I am using a flash player to play some mp3 files. At firefox it loads them normally but at IE it doesn't. When i go to the url of the .mp3 file it shows the source code of the mp3 (instead of offering eg to download). So i used a small script to fix it:
$url = $_GET['url'];
header('Content-type: application/force-download');
header('Content-Transfer-Encoding: Binary');
header("Content-disposition: attachment; filename=demo.mp3");
readfile($url);
I would like to ask you if the above is safe. Moreover, does the server losses bandwidth by this way? And finally, does it influence the server's resources?
Thanks.
No, that's not safe. If you had your database password in database.php and I entered database.php as $_GET['url'], your script would send me that PHP file with your password in it.
Yes, this would use up bandwidth and some server resources.

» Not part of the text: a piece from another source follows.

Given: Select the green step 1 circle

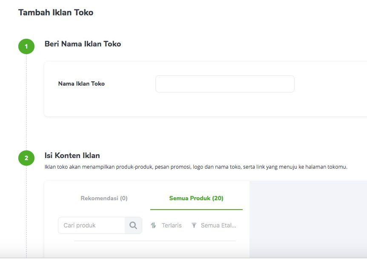Looking at the screenshot, I should pyautogui.click(x=26, y=46).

It's not safe, and it shouldn't be necessary for you to do this way.
In addition to the security implications #ceejayoz outlines, if the allow_url_fopen PHP setting is enabled, it is also possible to insert any URL into $url. That way, your server could be easily misused to stream large amounts of data from other servers, with all kinds of implications.
This method of serving files should be used only when really necessary. It consumes more resources (because an expensive PHP process has to be started) than requesting a static resource through the web server.
It should not be necessary in your case anyway. It sounds like your web server is not serving the correct content-type header along with your MP3 files. That is what you should fix.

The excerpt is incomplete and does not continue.